The elections are expected to reduce Democrats' majorities in Congress if not cost President Obama's party one chamber of the Capitol, which would most likely be the House of Representatives. Summers serves as director of the president's National Economic Council and leads the president's daily economic briefing.
Bloomberg reported that officials are considering replacing Summers with a corporate executive to combat criticism that Mr. Obama is anti-business. Some aides also see the vacancy as an opportunity to appoint a woman to a high-level position, the news organization reported. Bloomberg attributed its report to three anonymous sources.

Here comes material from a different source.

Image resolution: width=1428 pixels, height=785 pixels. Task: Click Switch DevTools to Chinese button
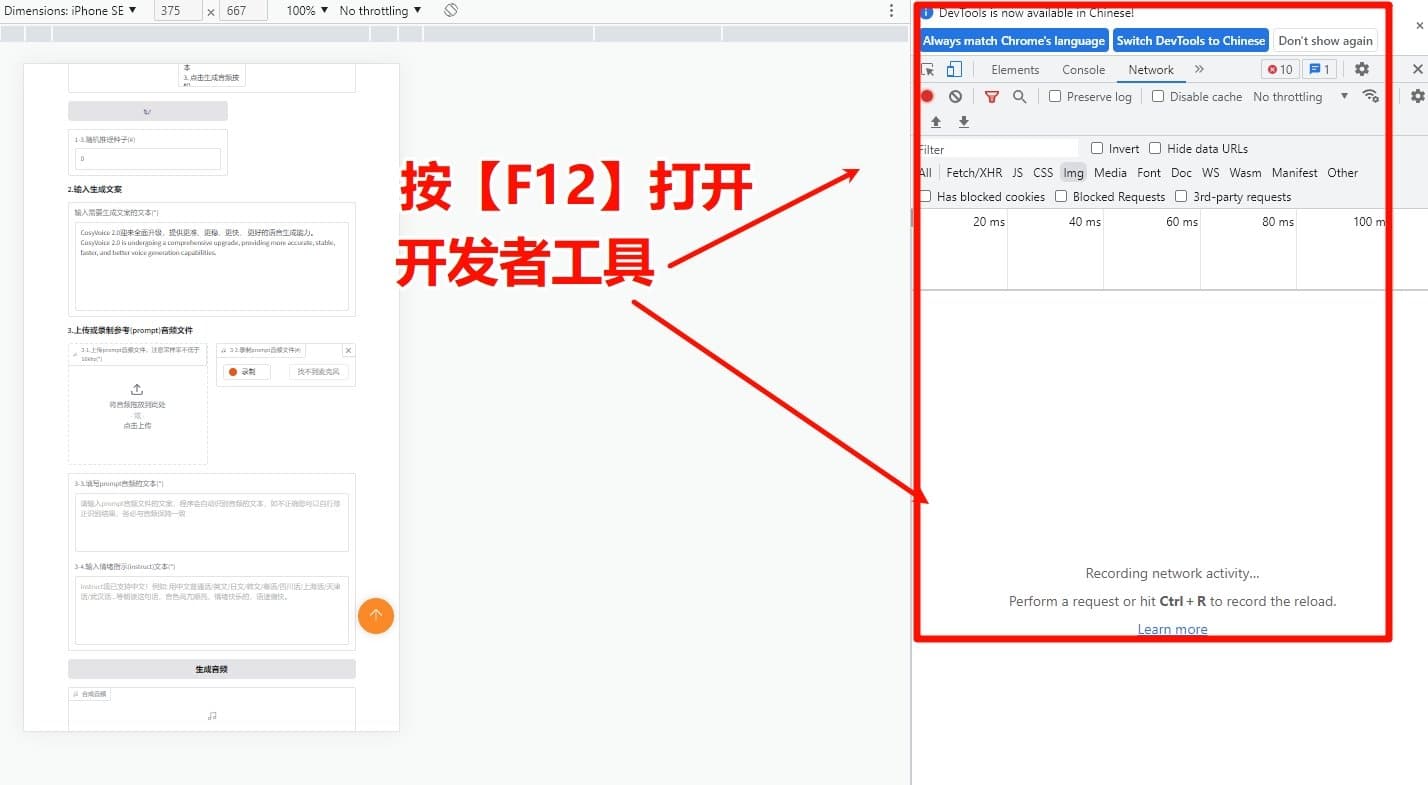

Jill Schlesinger, editor of CBS' MoneyWatch reports that the news about Summers comes on the heels of two other big departures from President Obama's economic team - Peter Orszag, who was the director of the Office of Management and Budget, and Christina Romer, previously the head of the Council of Economic Advisers. "Can you say house cleaning? (If I were Tim Geithner, I'd be speed dialing my friends at investment banks and hedge funds to see who's hiring.) The departures are a clear indication that the administration finally understands that its current economic team may have been good in the heat of the financial crisis, but is no longer adequate for the recovery phase," says Schlesinger.Obama: Don't Call Me Anti-Business
The White House released a statement announcing Summers' departure early Tuesday evening.
"I will miss working with the president and his team on the daily challenges of economic policy making," Summers said in the statement. "I'm looking forward to returning to Harvard to teach and write about the economic fundamentals of job creation and stable finance as well as the integration of rising and developing countries into the global system."